Professional parapsychologists and “ghosts hunters”, such as Harry Price, active in the 1920s and 1930s, and Peter Underwood, active in the 1940s and 1950s, published accounts of their experiences with ostensibly true ghost stories such as Price's The Most Haunted House in England, and Underwood's Ghosts of Borley (both recounting experiences at Borley Rectory).

Children’s benevolent ghost stories became popular, such as Casper the Friendly Ghost, created in the 1930s and appearing in comics, animated cartoons, and eventually a 1995 feature film.

Noël Coward's play Blithe Spirit, later made into a film, places a more humorous slant on the phenomenon of haunting of individuals and specific locations.

With the advent of motion pictures and television, screen depictions of ghosts became common, and spanned a variety of genres; the works of Shakespeare, Dickens and Wilde have all been made into cinematic versions.

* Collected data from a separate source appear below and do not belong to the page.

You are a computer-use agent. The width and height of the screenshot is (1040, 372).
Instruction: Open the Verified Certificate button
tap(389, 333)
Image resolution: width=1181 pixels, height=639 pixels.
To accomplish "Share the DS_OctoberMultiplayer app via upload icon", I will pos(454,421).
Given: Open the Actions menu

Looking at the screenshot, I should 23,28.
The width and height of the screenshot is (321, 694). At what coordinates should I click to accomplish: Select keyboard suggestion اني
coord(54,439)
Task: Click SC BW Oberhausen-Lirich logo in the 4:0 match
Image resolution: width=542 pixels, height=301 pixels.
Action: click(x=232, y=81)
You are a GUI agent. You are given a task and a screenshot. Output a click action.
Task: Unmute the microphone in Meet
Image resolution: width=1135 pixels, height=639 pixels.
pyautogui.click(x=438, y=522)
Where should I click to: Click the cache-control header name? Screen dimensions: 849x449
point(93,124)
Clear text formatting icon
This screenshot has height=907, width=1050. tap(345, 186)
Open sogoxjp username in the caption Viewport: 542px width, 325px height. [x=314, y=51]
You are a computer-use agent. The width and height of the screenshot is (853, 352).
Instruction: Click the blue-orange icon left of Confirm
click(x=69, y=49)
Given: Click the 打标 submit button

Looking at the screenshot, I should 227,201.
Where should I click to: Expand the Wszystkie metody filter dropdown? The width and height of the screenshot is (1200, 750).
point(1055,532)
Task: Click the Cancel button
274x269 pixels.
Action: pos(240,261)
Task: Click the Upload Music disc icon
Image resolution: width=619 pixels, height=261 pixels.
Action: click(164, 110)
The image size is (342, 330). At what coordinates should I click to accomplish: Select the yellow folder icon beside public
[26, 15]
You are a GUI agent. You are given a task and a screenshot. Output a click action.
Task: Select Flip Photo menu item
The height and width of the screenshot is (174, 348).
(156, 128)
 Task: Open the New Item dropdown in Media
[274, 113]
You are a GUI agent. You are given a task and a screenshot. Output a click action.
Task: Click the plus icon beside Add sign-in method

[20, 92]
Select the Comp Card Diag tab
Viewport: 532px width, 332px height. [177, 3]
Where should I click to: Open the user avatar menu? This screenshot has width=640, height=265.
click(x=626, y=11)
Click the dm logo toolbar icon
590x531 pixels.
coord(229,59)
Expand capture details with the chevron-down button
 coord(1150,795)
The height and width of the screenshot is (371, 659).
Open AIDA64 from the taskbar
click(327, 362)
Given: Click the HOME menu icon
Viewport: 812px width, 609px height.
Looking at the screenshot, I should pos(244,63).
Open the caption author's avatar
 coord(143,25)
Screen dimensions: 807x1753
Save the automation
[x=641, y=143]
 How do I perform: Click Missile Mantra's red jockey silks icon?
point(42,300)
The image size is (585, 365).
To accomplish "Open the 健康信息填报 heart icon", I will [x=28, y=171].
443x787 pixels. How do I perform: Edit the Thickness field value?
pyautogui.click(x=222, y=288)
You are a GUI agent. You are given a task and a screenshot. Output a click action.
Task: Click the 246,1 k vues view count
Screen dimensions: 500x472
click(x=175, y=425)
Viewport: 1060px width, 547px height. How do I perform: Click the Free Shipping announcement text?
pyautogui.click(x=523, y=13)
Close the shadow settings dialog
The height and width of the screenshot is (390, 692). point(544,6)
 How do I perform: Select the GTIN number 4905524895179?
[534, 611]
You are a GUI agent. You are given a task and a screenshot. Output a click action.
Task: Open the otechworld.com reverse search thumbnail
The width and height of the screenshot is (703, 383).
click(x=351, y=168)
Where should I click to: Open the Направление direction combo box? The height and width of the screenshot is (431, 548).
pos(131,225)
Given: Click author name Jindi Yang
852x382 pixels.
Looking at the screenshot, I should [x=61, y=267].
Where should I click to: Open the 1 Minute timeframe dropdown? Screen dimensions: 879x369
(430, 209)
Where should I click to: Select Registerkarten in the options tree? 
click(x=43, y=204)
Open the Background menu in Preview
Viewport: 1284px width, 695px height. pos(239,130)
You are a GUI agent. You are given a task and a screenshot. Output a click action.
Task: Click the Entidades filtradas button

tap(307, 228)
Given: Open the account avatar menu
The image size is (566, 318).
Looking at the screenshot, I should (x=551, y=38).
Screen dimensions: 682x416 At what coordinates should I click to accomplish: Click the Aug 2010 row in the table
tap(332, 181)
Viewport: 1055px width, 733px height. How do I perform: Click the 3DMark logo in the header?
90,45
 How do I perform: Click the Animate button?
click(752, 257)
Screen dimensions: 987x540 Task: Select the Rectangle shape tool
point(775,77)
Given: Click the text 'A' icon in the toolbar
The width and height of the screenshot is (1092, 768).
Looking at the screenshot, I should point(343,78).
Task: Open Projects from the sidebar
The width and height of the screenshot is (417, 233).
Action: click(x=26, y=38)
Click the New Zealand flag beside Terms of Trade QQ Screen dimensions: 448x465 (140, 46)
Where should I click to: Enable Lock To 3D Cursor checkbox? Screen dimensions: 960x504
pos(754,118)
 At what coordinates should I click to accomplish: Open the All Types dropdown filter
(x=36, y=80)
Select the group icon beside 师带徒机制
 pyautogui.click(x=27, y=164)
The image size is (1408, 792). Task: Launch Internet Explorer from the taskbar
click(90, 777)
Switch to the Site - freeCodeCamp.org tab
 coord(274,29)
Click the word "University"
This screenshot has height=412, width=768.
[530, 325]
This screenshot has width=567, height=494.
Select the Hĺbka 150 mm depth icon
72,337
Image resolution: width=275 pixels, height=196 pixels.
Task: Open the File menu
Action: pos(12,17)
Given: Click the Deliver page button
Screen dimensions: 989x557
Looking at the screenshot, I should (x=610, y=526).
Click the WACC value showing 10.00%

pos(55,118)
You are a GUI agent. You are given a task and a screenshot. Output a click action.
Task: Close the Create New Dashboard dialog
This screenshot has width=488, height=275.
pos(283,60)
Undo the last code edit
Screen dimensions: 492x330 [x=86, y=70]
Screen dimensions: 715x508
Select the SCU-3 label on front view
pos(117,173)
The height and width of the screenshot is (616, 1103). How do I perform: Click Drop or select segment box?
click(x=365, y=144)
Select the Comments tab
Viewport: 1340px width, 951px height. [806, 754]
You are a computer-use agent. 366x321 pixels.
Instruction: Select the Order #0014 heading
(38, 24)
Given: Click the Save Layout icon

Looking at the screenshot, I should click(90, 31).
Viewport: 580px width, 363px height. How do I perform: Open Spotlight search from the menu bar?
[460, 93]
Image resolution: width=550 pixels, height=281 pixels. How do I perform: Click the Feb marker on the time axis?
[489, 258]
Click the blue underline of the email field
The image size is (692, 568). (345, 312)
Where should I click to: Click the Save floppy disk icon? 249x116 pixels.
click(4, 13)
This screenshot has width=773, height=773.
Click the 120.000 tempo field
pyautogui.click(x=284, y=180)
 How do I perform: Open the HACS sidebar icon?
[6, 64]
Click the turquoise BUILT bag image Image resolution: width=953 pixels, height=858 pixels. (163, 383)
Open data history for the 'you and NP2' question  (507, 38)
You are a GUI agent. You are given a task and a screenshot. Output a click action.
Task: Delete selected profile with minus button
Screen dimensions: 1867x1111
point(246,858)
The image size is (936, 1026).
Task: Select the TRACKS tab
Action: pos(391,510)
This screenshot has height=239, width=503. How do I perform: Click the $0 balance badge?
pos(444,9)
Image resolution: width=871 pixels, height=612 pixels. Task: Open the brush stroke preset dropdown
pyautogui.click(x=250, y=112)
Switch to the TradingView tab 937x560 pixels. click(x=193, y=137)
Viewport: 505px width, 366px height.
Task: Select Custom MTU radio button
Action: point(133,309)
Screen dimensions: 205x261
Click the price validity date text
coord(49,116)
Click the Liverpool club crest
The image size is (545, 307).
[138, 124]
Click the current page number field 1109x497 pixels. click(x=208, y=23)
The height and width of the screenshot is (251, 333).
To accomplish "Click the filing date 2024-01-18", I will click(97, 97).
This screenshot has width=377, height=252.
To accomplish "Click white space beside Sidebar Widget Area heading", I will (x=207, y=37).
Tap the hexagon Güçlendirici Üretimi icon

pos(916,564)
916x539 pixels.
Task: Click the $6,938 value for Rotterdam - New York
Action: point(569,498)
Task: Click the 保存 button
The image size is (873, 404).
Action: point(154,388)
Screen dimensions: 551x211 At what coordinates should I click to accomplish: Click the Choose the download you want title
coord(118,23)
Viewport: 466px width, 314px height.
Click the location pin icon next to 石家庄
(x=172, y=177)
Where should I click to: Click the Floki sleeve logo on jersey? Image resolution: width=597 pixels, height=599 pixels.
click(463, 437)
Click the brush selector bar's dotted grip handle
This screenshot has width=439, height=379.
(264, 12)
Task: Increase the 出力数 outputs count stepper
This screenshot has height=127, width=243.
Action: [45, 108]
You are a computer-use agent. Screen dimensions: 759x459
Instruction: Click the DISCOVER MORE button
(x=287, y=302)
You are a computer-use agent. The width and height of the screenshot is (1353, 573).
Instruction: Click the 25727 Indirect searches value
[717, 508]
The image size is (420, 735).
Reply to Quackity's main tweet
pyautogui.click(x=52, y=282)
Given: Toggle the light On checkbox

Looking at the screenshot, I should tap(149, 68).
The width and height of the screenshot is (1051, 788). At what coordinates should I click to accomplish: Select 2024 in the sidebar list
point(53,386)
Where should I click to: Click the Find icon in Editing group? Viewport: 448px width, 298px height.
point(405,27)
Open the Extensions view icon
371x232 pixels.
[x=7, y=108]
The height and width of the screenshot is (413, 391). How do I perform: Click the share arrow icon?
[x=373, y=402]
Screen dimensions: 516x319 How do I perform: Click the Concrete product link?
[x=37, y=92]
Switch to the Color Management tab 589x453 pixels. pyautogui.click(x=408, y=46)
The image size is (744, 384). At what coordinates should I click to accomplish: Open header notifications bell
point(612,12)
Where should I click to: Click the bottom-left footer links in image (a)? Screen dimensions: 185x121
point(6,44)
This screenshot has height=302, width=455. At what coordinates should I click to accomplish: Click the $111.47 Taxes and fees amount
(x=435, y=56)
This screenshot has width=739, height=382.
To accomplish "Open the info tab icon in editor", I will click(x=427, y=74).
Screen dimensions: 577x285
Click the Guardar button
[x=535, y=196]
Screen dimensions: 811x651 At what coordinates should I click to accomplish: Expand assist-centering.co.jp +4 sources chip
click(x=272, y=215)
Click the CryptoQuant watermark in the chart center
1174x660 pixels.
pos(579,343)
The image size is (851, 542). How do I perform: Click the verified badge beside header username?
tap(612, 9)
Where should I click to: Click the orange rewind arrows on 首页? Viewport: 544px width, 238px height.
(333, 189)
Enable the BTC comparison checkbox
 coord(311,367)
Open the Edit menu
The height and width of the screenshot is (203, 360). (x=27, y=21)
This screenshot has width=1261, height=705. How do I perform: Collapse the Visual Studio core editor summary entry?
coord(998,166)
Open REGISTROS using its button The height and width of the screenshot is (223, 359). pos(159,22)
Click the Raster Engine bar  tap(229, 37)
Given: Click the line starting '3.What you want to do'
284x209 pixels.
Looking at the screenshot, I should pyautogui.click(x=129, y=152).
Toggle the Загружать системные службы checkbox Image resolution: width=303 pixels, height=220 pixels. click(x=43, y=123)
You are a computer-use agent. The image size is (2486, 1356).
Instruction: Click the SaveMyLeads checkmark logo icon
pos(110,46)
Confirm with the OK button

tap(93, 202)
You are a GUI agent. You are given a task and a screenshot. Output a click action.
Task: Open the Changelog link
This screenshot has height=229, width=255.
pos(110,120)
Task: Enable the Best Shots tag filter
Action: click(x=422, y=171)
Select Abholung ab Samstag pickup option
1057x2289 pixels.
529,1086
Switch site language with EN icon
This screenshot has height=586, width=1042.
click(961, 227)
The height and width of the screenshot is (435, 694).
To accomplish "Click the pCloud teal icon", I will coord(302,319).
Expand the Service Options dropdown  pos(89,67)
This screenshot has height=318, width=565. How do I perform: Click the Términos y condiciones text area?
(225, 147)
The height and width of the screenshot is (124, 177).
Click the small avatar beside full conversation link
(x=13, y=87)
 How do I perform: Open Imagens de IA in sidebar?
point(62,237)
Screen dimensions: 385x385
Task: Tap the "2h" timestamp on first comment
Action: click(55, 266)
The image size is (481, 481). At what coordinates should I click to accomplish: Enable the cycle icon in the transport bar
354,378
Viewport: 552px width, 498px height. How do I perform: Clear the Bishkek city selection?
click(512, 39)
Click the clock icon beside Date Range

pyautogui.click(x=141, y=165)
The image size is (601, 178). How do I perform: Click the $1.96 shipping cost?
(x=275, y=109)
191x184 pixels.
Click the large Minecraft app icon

Novel-length tales have been difficult to adapt to cinema, although that of The Haunting of Hill House to The Haunting in 1963 is an exception.[81]

Sentimental depictions during this period were more popular in cinema than horror, and include the 1947 film The Ghost and Mrs. Muir, which was later adapted to television with a successful 1968-70 TV series.[81]Genuine psychological horror films from this period include 1944's The Uninvited, and 1945's Dead of Night.

The 1949 Mahal (Hindi: महल; Urdu: محل; English: The Mansion) was a groundbreaking Hindi language movie directed by Kamal Amrohi and starring Ashok Kumar and Madhubala, one of the earliest knownBollywood films dealing with reincarnation. Mahal became one of the biggest box office hits of 1949 in India.[86] The movie paved the way for Indian gothic fiction.[87]